Der steile Abflug könnte aber auch durch ein Problem an den verstellbaren Sitzen verursacht worden sein. Denkbar wäre, dass der Pilot schlicht verrutschte, sich daraufhin am Steuerhorn festhielt und dann die Kontrolle über das UL verlor. Auch dafür waren nach dem Brand an der Unfallstelle aber keine Hinweise mehr auffindbar.

Fehlende Routine?
Eine wahrscheinlichere Erklärung ist allerdings das für den Piloten ungewohnte Handling des ULs im Soloflug.

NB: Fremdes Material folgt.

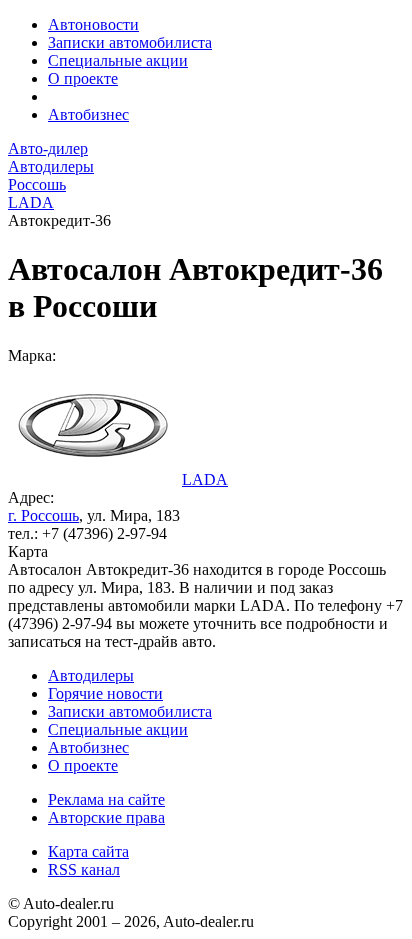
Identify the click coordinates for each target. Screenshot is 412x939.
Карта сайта (88, 851)
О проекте (83, 78)
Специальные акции (118, 60)
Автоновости (93, 24)
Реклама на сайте (106, 799)
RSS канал (84, 869)
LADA (205, 479)
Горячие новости (105, 693)
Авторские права (106, 817)
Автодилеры (91, 675)
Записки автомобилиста (130, 42)
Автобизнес (88, 114)
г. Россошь (43, 515)
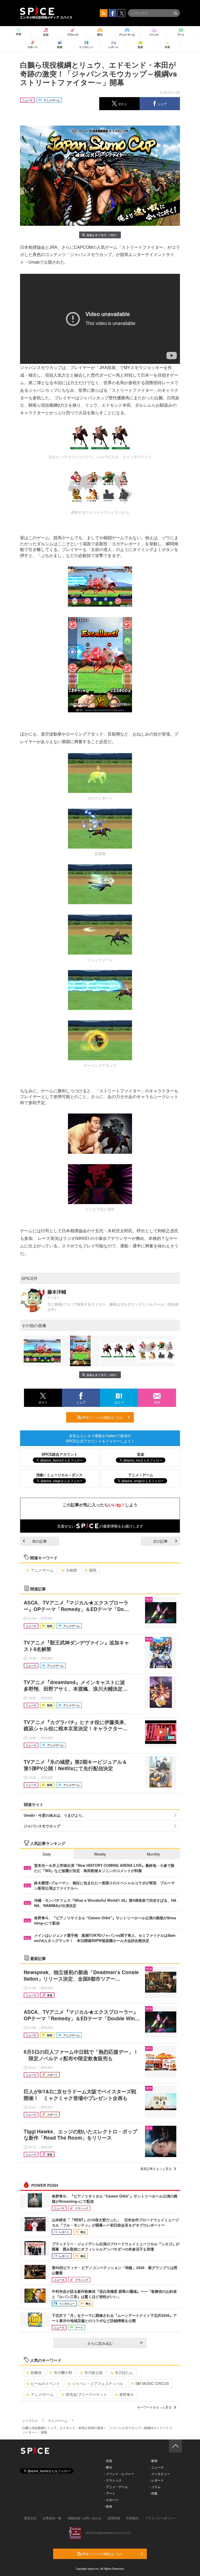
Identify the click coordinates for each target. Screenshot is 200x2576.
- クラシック (113, 2480)
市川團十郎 (63, 2372)
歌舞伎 (36, 2372)
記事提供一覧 (52, 2518)
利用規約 (132, 2518)
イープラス (30, 2420)
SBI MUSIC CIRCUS (152, 2383)
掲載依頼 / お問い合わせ (84, 2518)
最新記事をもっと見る (156, 2168)
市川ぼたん (124, 2372)
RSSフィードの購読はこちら (102, 1417)
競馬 (92, 1570)
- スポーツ (111, 2499)
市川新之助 (93, 2372)
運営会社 (30, 2518)
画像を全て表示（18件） (102, 235)
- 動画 (153, 2460)
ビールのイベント (45, 2383)
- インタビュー (159, 2473)
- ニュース (156, 2467)
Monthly (153, 1854)
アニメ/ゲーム (42, 1570)
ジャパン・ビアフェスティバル (97, 2383)
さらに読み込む (100, 2343)
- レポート (156, 2480)
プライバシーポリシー (160, 2518)
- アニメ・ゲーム (116, 2486)
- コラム (155, 2486)
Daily (47, 1854)
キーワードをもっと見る (154, 2407)
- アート (109, 2493)
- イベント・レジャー (119, 2473)
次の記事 (160, 1541)
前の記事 (39, 1541)
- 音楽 (108, 2460)
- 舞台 (108, 2467)
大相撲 (71, 1570)
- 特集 (153, 2493)
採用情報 (114, 2518)
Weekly (100, 1854)
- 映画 (108, 2506)
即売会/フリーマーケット (86, 2394)
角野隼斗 (126, 2394)
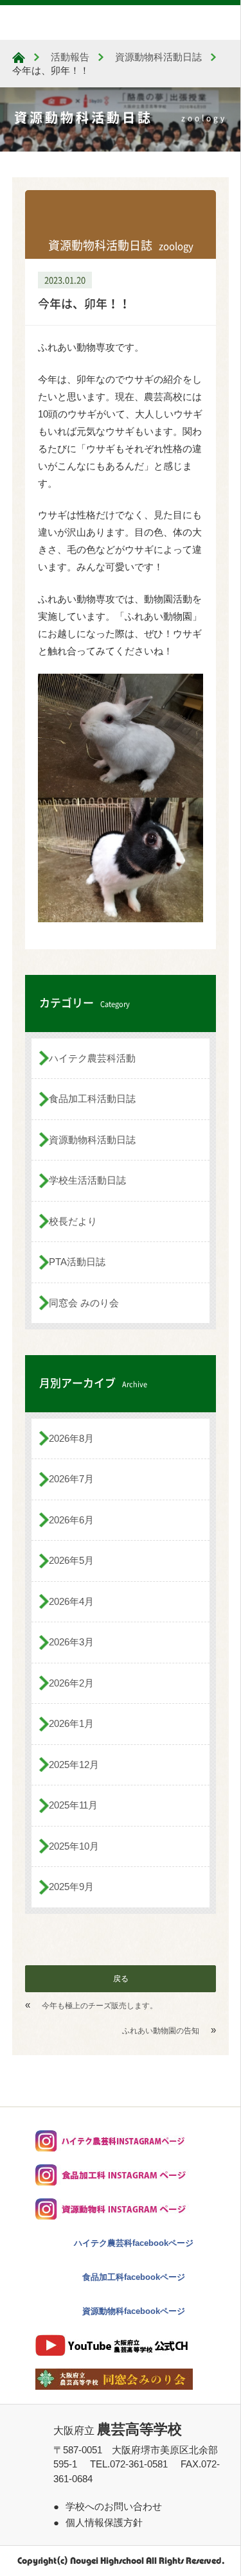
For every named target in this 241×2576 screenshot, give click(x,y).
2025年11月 (73, 1805)
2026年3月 (71, 1641)
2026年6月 (71, 1519)
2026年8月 (71, 1438)
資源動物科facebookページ (133, 2311)
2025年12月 (74, 1764)
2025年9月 (71, 1886)
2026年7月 (71, 1478)
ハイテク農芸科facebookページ (133, 2243)
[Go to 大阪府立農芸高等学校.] (18, 57)
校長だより (73, 1221)
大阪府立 (117, 2430)
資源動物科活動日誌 (92, 1139)
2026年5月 (71, 1560)
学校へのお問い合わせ (114, 2506)
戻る (121, 1978)
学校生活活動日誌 (87, 1180)
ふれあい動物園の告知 (160, 2030)
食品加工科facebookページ (133, 2277)
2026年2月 (71, 1683)
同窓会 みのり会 (84, 1302)
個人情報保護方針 (104, 2522)
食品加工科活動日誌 (92, 1098)
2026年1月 (71, 1723)
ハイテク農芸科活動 (92, 1058)
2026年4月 (71, 1601)
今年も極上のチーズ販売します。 (99, 2005)
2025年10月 (74, 1846)
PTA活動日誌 (77, 1261)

Die stark motorisierte Skylane schafft sogar mit zwei Personen an Bord noch eine beachtliche Steigrate von über sechs Metern pro Sekunde. Das deutlich geringere Abfluggewicht ohne Fluglehrer überraschte den Piloten womöglich derart, dass er zu steil in den Himmel stieg. Die Folge: Das UL verlor innerhalb weniger Sekunden so viel Fahrt, dass es in den Stall-Bereich kam. Beim Strömungsabriss gilt die Skylane zudem als sehr giftig. Das nötige Nachdrücken kam dann zu spät oder gar nicht. Für eine schnelle Reaktion fehlte dem Piloten vermutlich die Routine.